Do You Keep Attracting the Wrong Partner?
Posted on May 08th, 2018 
As you glance across the breakfast table on a Sunday morning, you sadly realize that this partner looks familiar in a very peculiar deja-vu kind of way. In fact, he or she looks like your last partner and maybe even the one before. You sigh….You had such huge expectations and hope that this one would be “the one”, but somehow, no matter how much you wished Eternity to hand over a forever relationship, the feeling of empty dissatisfaction sits like a sharp pit somewhere between your heart and your stomach….sound familiar?
Here are some questions to consider why you keep attracting the wrong partner.
Are you afraid of being alone?
Words like “old spinster”, “still single”, “old bachelor”, “old maid”, tell exactly how society views people who live life without a partner. Hard not to get the sense that you are some kind of a reject in the world of romance, isn’t it? When you fall into that social buzz, it may be hard not to think that there is something wrong with you if you cannot attract a partner.
Often, this ‘fear’ is more about worrying about what others think, rather than what you need. At different points in your life, being alone may just be what you need to…grow, heal, create, take care of yourself, learn…be. In fact, taking time to also examine your relationship history may be quite worthwhile.
Just how conscious are you of your relationship history?
An easy way of gaining an understanding of your relationship patterns is by examining your past relationships and asking yourself 1) what attracted you to the partner in the first place, 2) the common traits that you shared that made the relationship work, 3) the common traits that ended the relationship, 4) whether your partner was geographically present (i.e. as in not long distance relationship), and whatever else you may want to add to your list of questions. Then step back and look over the answers. Do you see a pattern in the partners you have attracted? For example, have you always attracted men who are controlling? Neglectful? Emotionally unavailable? Afraid to commit?
Once you have the awareness, recognize that just because it has always been so, does not mean if has to continue being that way. In other words, you have the power to break the pattern and move forward to find the partner that gives you the love you want.
Do you know and love yourself enough to allow the right partner into your life?
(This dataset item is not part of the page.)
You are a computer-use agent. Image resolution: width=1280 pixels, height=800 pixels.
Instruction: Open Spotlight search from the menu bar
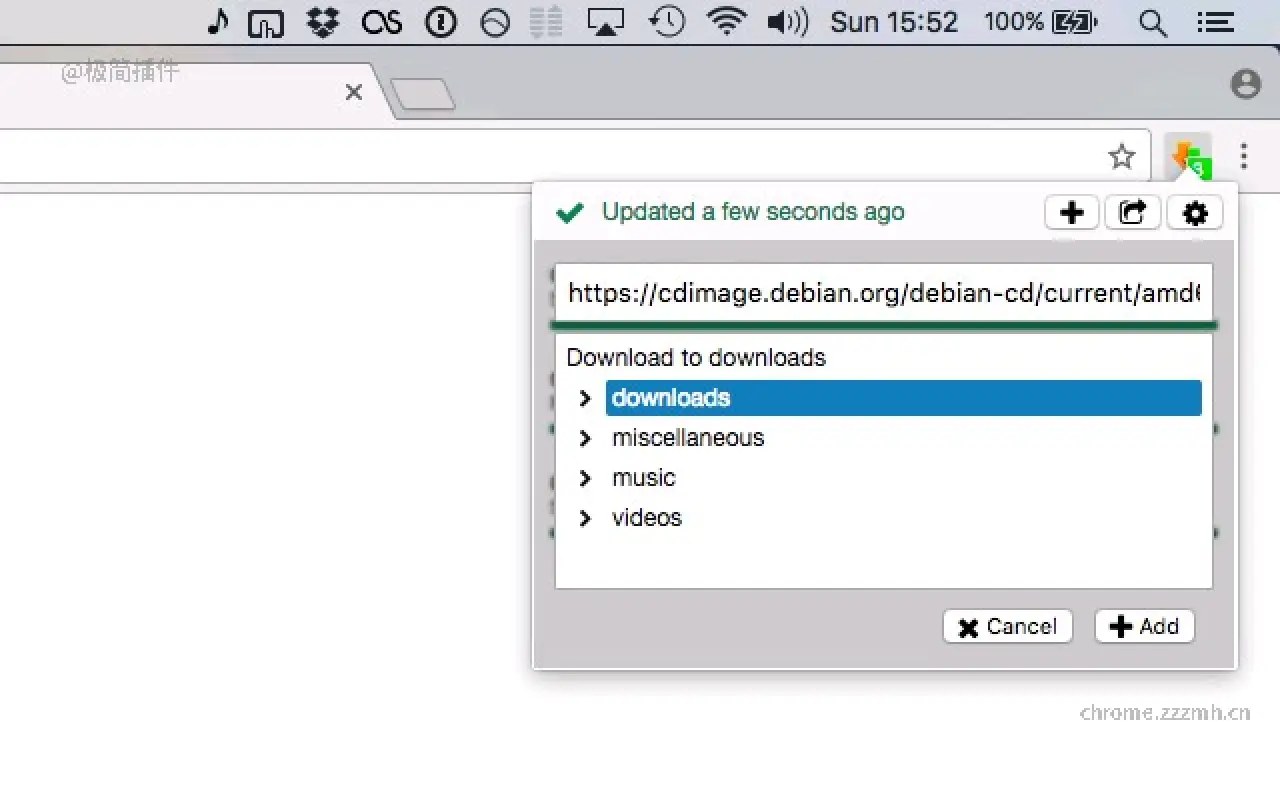click(x=1152, y=22)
Far too often, people settle for less because they don’t believe they are worthy of more. Doing inner work and getting a handle on your own issues is the most critical step needed to break old relationship patterns. Think back to your childhood and what you saw in your own parents’ relationship. What were the dynamics in your family? If your mother always treated you like a little boy, and you enter into a relationship looking for a mommy rather than a partner, chances are that the relationship has an expiry date on it already as you enter into it. If your father was unavailable to your mother, did you adopt that same model for the partners you have had? In other ways, we do not come by our relationships by accident, and resolving the core issues we have with ourselves, is a much needed step in reversing the trend.
Are you ready to accept your partner as he or she truly is?
Most relationships start off on a high note of romance, attraction and passion. But as the reality of day to day life seeps in, the blinders come off and you begin to see your partner with all of his or her positive as well as negative attributes. What you somehow overlooked initially is now laid bare as very true to life. As time goes by, those differences can go from being a minor irritation to a major source of aggravation. Most couples will tell you that they had hoped that as time passed, they would be able to change their partner. This kind thinking often backfires. Recognize that there are limits to what you can change about another person, and that it takes two to commit to a shared goal or plan.
So if you want to attract the right partner, be open to the questions. Be open to learning about yourself while in and out of relationship. Value the time you are alone so you can get in touch with what your heart really wants.
“Being deeply loved by someone gives you strength, while loving someone deeply gives you courage.”